= Short exercise =
Recast the stretch from the line containing "You are a computer-use agent." through the end of the entries as a Markdown table with the columns Row and Text, numbering each line and skipping blank lines. Leave the pictures out.
>> Start Dataset records
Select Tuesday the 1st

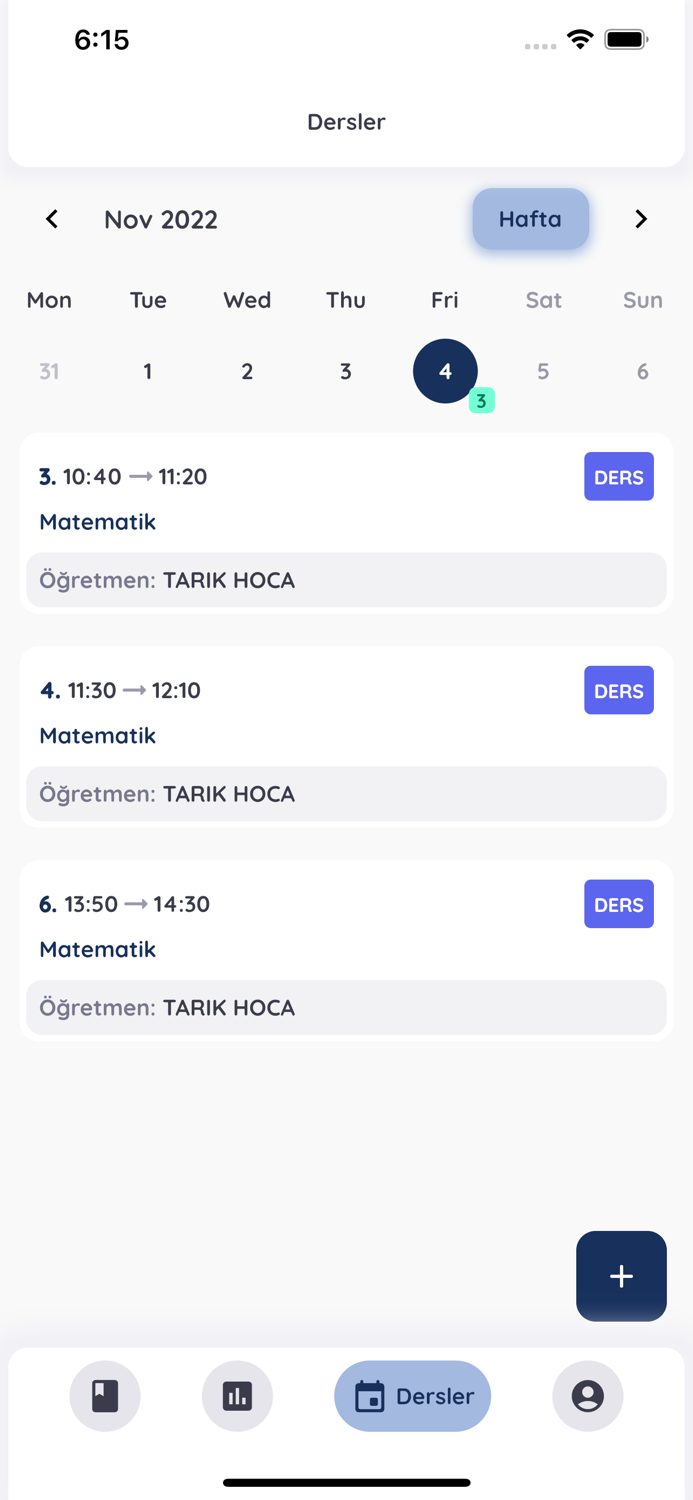pos(148,372)
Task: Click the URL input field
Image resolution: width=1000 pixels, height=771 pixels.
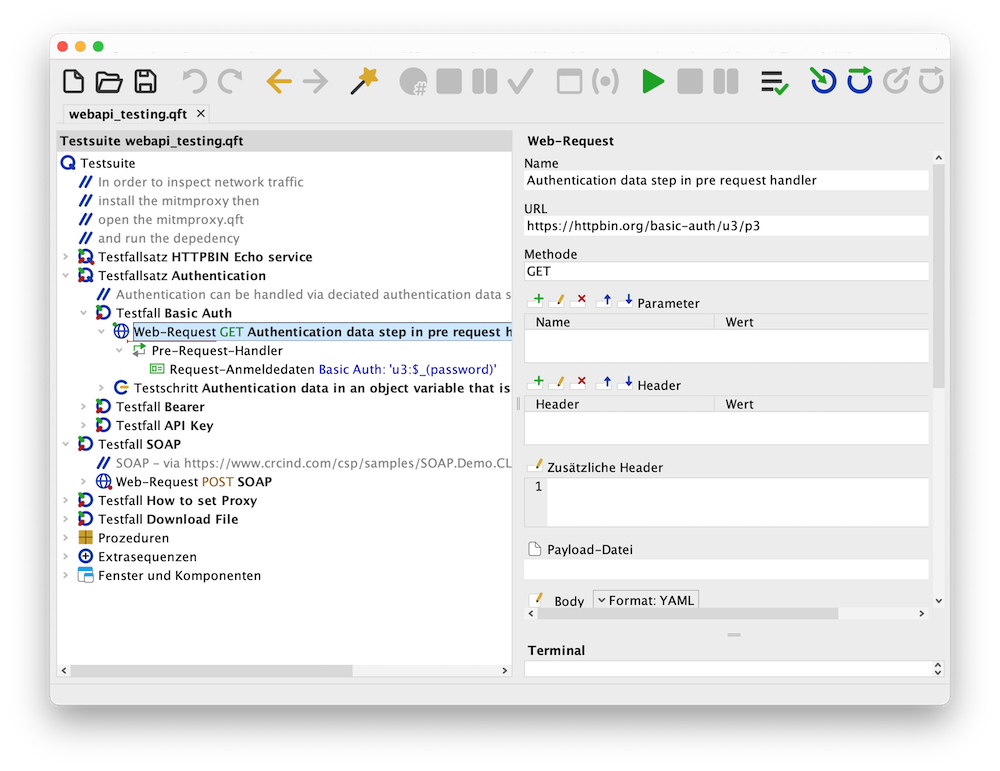Action: click(x=726, y=226)
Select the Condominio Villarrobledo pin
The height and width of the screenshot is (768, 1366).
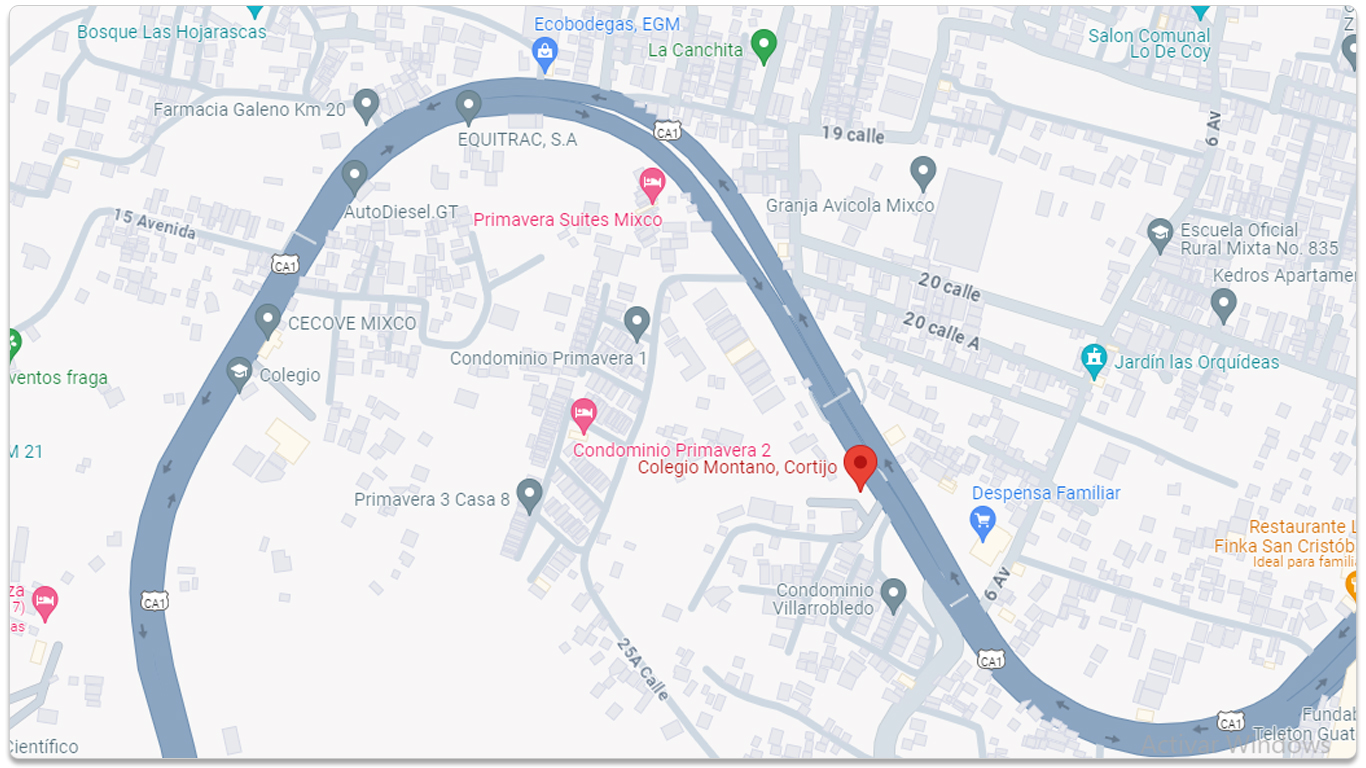(x=893, y=596)

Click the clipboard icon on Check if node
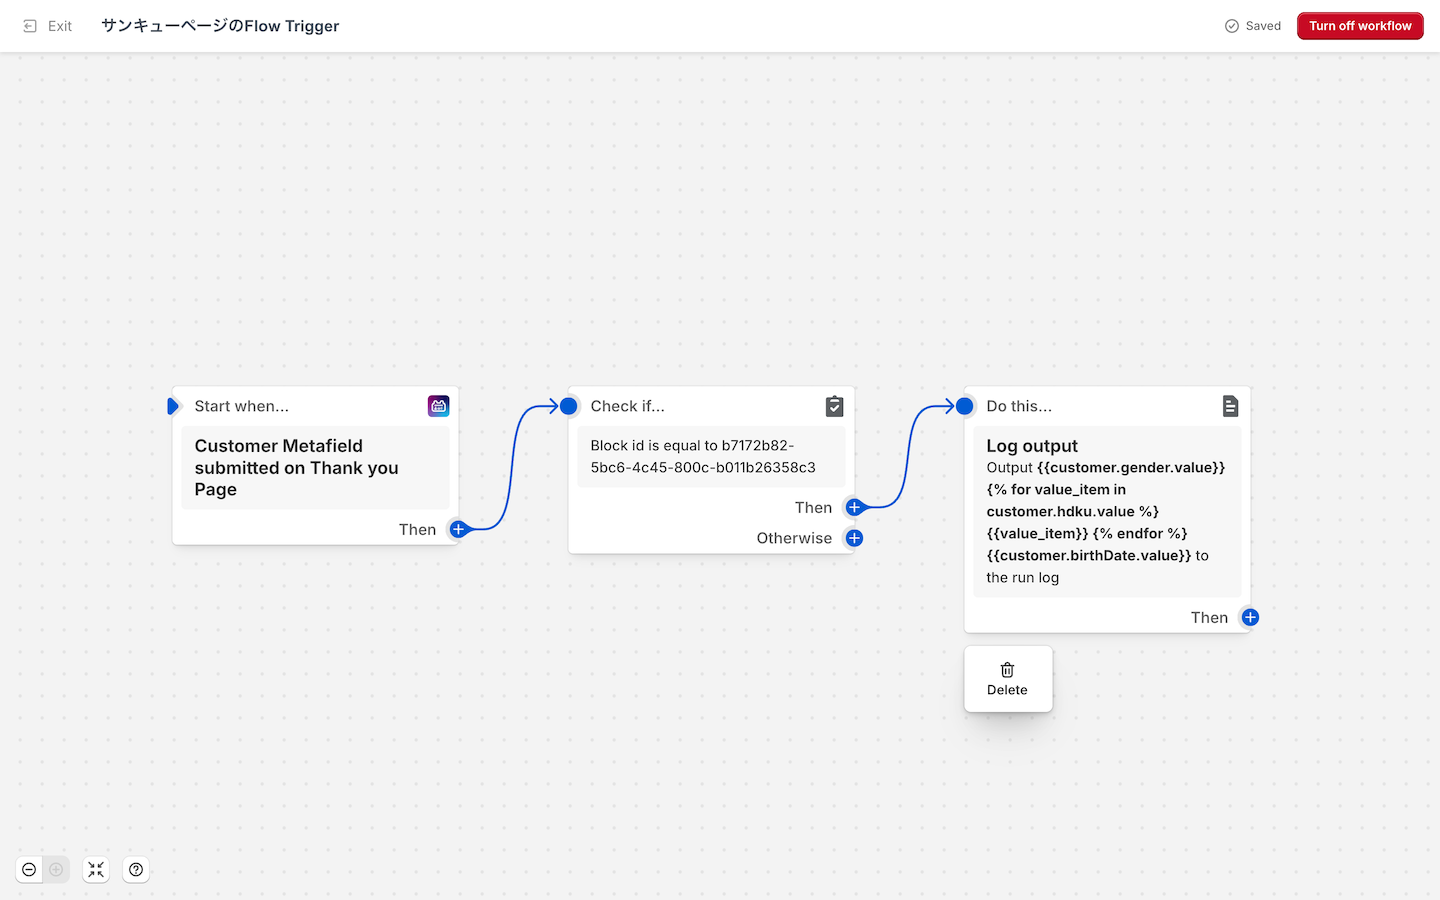834,406
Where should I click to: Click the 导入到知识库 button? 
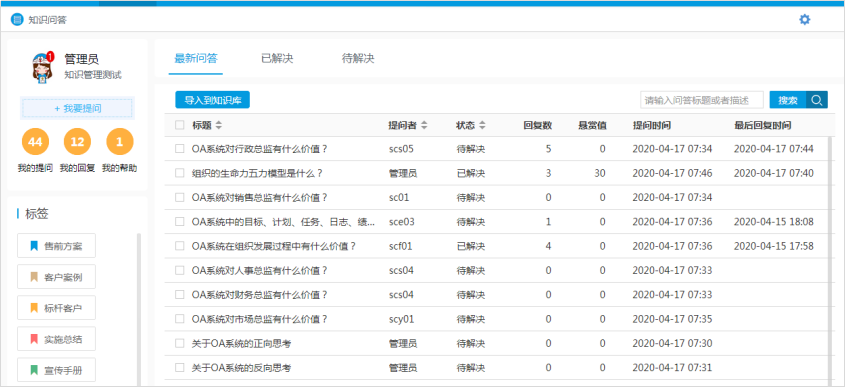pos(213,100)
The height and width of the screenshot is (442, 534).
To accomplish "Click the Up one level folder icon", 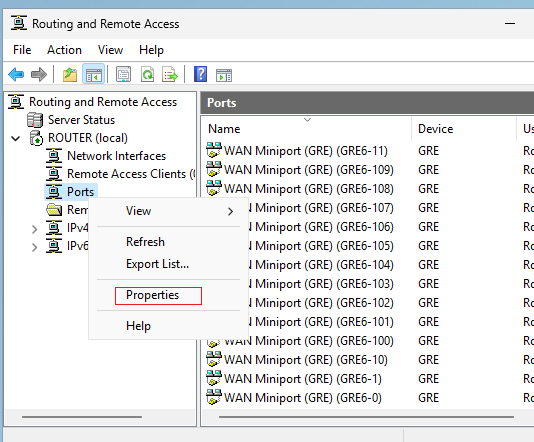I will click(70, 75).
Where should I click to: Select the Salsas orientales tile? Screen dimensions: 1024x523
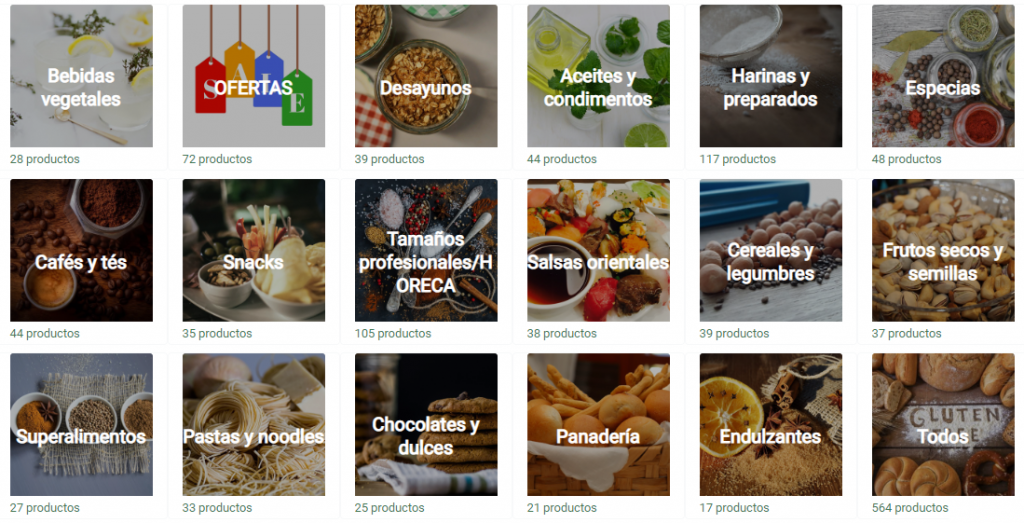tap(598, 250)
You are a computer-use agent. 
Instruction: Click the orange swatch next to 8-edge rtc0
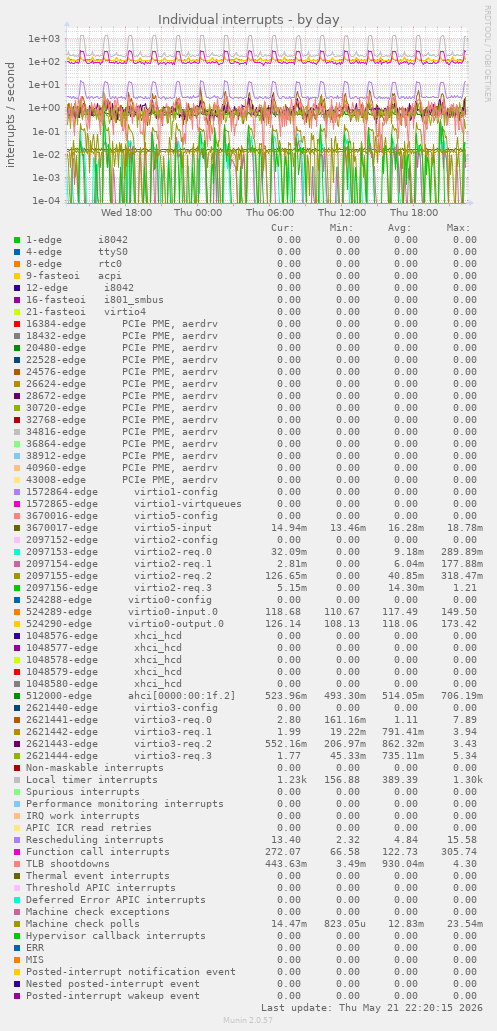click(17, 264)
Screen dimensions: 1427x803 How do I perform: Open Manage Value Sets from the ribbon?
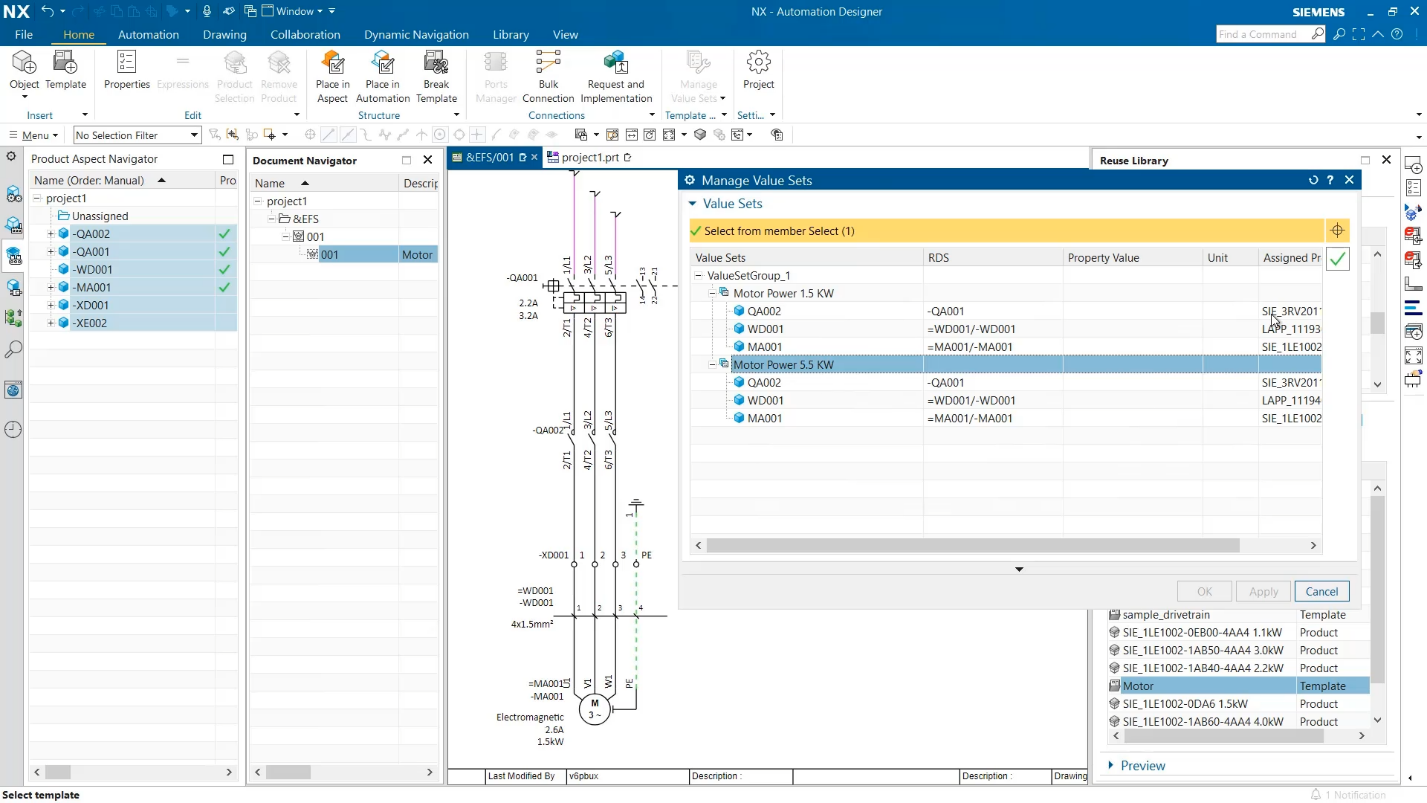point(697,70)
>> End Dataset records
= Final result =
| Row | Text |
|---|---|
| 1 | You are a computer-use agent.  |
| 2 | Instruction: Click the orange swatch next to 8-edge rtc0 |
| 3 | click(17, 264) |
| 4 | Screen dimensions: 1427x803 How do I perform: Open Manage Value Sets from the ribbon? |
| 5 | point(697,70) |